Install Taters¶

Use a fresh virtual environment. No, really. It keeps your global Python env from turning into hash browns. Which are delicious, but messy.

A note about the instructions below¶

Okay so... I'm more of a psychologist that a computer scientist. I'm not a hardware guru, and when it comes to CUDA, I'm on the "consumer, not developer" side of things. The instructions below should all work just fine and dandy but, if not, I suspect that an LLM can help you out.

With all of that said, this is the process that I've been using on my server. If you're a desktop/laptop user — if you don't have a CUDA-supported GPU and CUDA already installed, then much of this will not be especially relevant to you. Most functions should still work, but anything that requires CUDA (e.g., Whisper, Diarization, sentence-transfomers) will run considerably slower.

0) Prerequisites¶

Python: 3.9+ (CPython recommended).
FFmpeg on your PATH (for audio/video I/O).
macOS: brew install ffmpeg
Ubuntu/Debian: sudo apt-get install ffmpeg
(Optional) NVIDIA GPU for faster diarization/embedding workloads.

Tip: For GPU setups, make sure your CUDA/cuDNN versions match the wheels you install. Mismatches are the #1 source of "it compiled but won't load" errors.

1) Create and activate a virtual environment¶

python -m venv venv-taters
# macOS/Linux
source venv-taters/bin/activate
# Windows PowerShell
# .\venv-taters\Scripts\Activate.ps1

2) Install Taters¶

Quick path (when available)¶

If you see a published build on PyPI (or your internal index):

pip install "taters[all]"

This pulls the core package plus all of the optional extras. You can also do a lighter install that will only install optional dependencies (i.e., "extras") for things that you plan to use. For example:

pip install "taters[readability,cuda]"

Install diarization extras¶

If you're using the diarization wrapper, install these repos:

pip install git+https://github.com/MahmoudAshraf97/demucs.git
pip install git+https://github.com/oliverguhr/deepmultilingualpunctuation.git
pip install git+https://github.com/MahmoudAshraf97/ctc-forced-aligner.git

Choose your PyTorch build¶

CUDA 12.4 (recommended for GPU users):

pip install --force-reinstall --no-cache-dir \
  torch==2.6.0 torchvision==0.21.0 torchaudio==2.6.0 \
  --index-url https://download.pytorch.org/whl/cu124

Make sure your system CUDA runtime matches cu124 wheels (CUDA 12.4; cuDNN 9).
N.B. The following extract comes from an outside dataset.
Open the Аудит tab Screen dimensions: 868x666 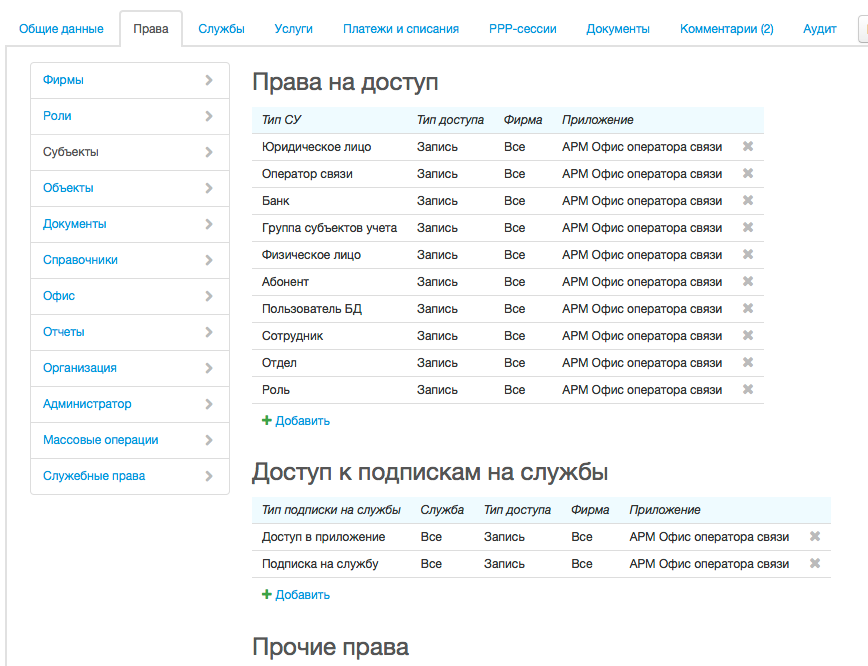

CPU-only (works everywhere, slower):

pip install --force-reinstall --no-cache-dir \
  torch==2.6.0 torchvision==0.21.0 torchaudio==2.6.0 \
  --index-url https://download.pytorch.org/whl/cpu

(If you don't plan on GPU acceleration, you can skip CUDA entirely.)

3) Verify your setup¶

Sanity check: import & version¶

python - <<'PY'
import taters, sys
print("taters version:", getattr(taters, "__version__", "unknown"))
PY

Check FFmpeg¶

ffmpeg -version
# Should print a version; if not, ensure FFmpeg is installed and on PATH

Optional: run a tiny pipeline (CLI)¶

python -m taters.helpers.text_gather --help
python -m taters.text.extract_sentence_embeddings --help

(Every module has a --help with the full set of options.)

4) Picking a device¶

Most commands accept a --device (or device= in Python) parameter:

cuda — fastest with a compatible GPU
cpu — safest for portability
auto — wrappers that support it will pick sensibly based on availability

5) Common installation pitfalls¶

CUDA/cuDNN loader errors: your runtime and wheel builds probably don't match. Keep CUDA 12.4, cu124 wheels, and cuDNN 9 aligned.
No ffmpeg found: install FFmpeg and ensure it's on PATH.
Mixed environments: if you see strange import errors, double-check that your shell is using the venv you created.